Mrs. Wheeler, in her husband’s rubber boots and an old overcoat, came down with Mahailey to view the scene of disaster.
“You ought to git right at them hawgs an’ butcher ’em today,” Mahailey called down to the men. She was standing on the edge of the draw, in her patched jacket and ravelled hood. Claude, down in the hole, brushed the sleeve of his sweater across his streaming face. “Butcher them?” he cried indignantly. “I wouldn’t butcher them if I never saw meat again.”
“You ain’t a-goin’ to let all that good hawg-meat go to wase, air you, Mr. Claude?” Mahailey pleaded. “They didn’t have no sickness nor nuthin’. Only you’ll have to git right at ’em, or the meat won’t be healthy.”
“It wouldn’t be healthy for me, anyhow. I don’t know what I will do with them, but I’m mighty sure I won’t butcher them.”
“Don’t bother him, Mahailey,” Mrs. Wheeler cautioned her. “He’s tired, and he has to fix some place for the live hogs.”

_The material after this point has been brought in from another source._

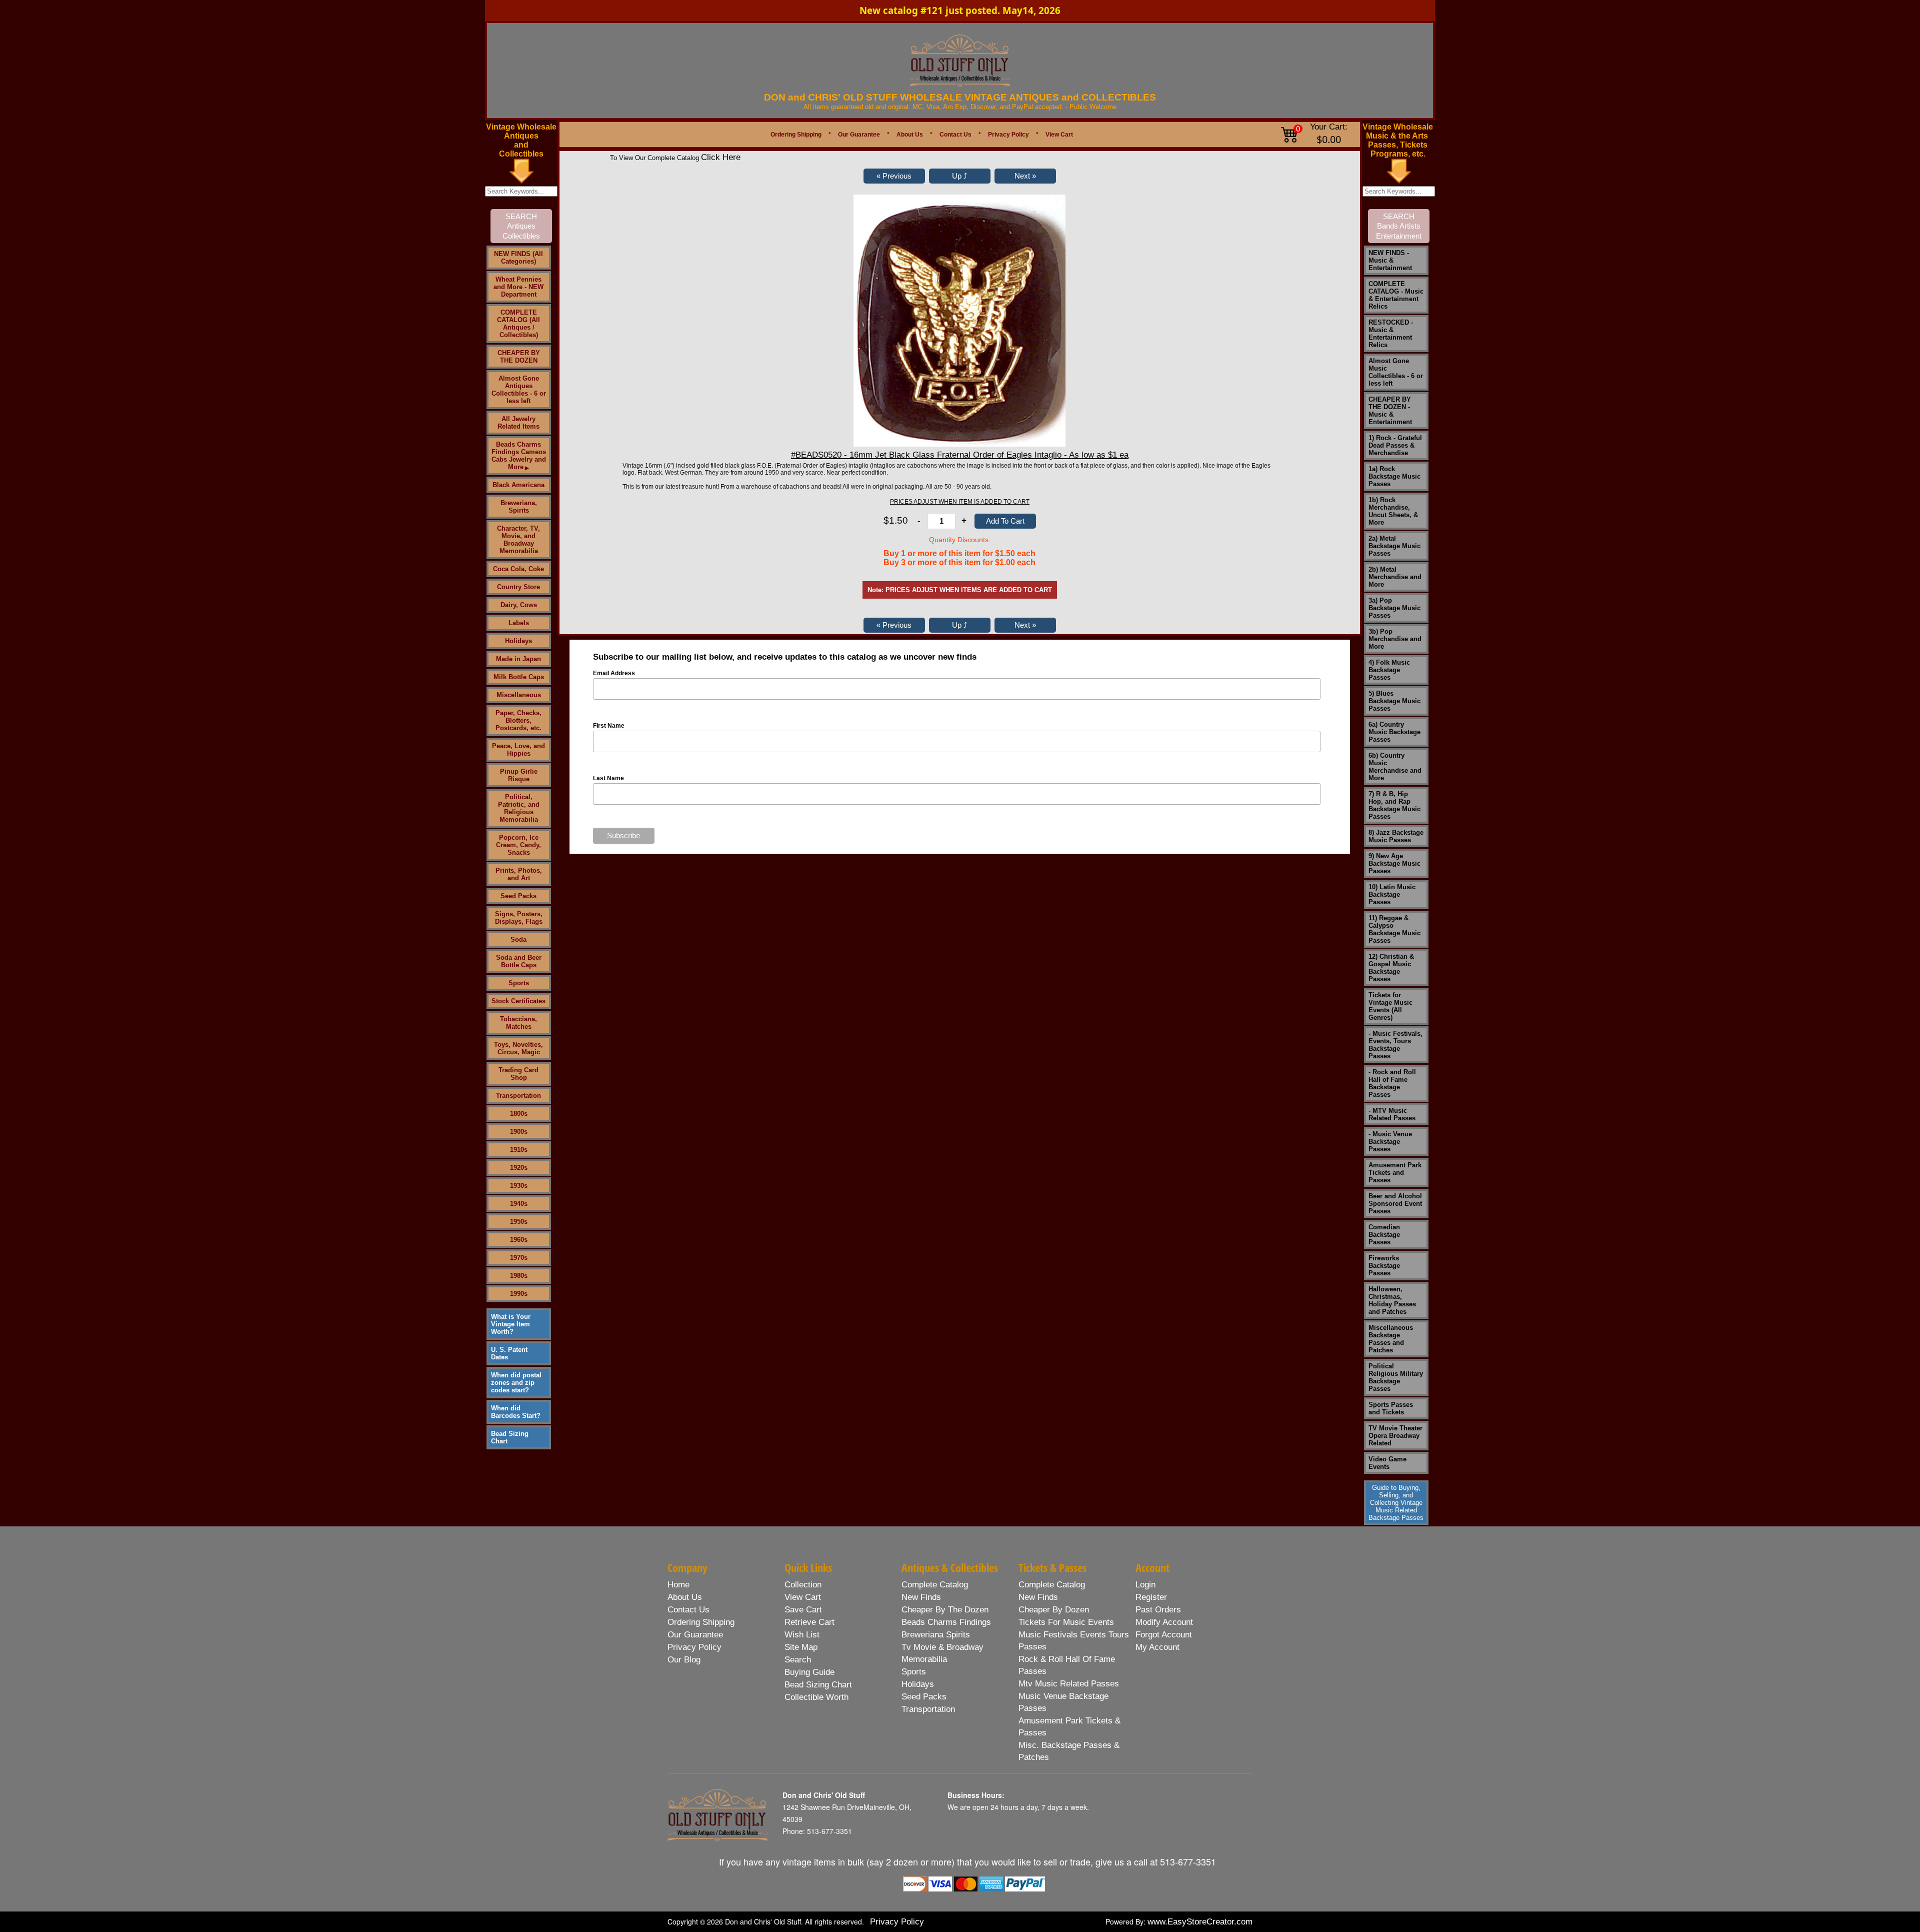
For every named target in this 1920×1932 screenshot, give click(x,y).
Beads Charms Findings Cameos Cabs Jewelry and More (519, 456)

“I know he is, mam, but I could easy cut up one of them hawgs myself. I butchered my own little pig onct, in Virginia. I could save the hams, anyways, and the spare-ribs. We ain’t had no spare-ribs for ever so long.”
What with the ache in his back and his chagrin at losing the pigs, Claude was feeling desperate. “Mother,” he shouted, “if you don’t take Mahailey into the house, I’ll go crazy!”
That evening Mrs. Wheeler asked him how much the twelve hogs would have been worth in money. He looked a little startled.
“Oh, I don’t know exactly; three hundred dollars, anyway.”
“Would it really be as much as that? I don’t see how we could have prevented it, do you?” Her face looked troubled.
Claude went to bed immediately after supper, but he had no sooner stretched his aching body between the sheets than he began to feel wakeful. He was humiliated at losing the pigs, because they had been left in his charge; but for the loss in money, about which even his mother was grieved, he didn’t seem to care. He wondered whether all that winter he hadn’t been working himself up into a childish contempt for money-values.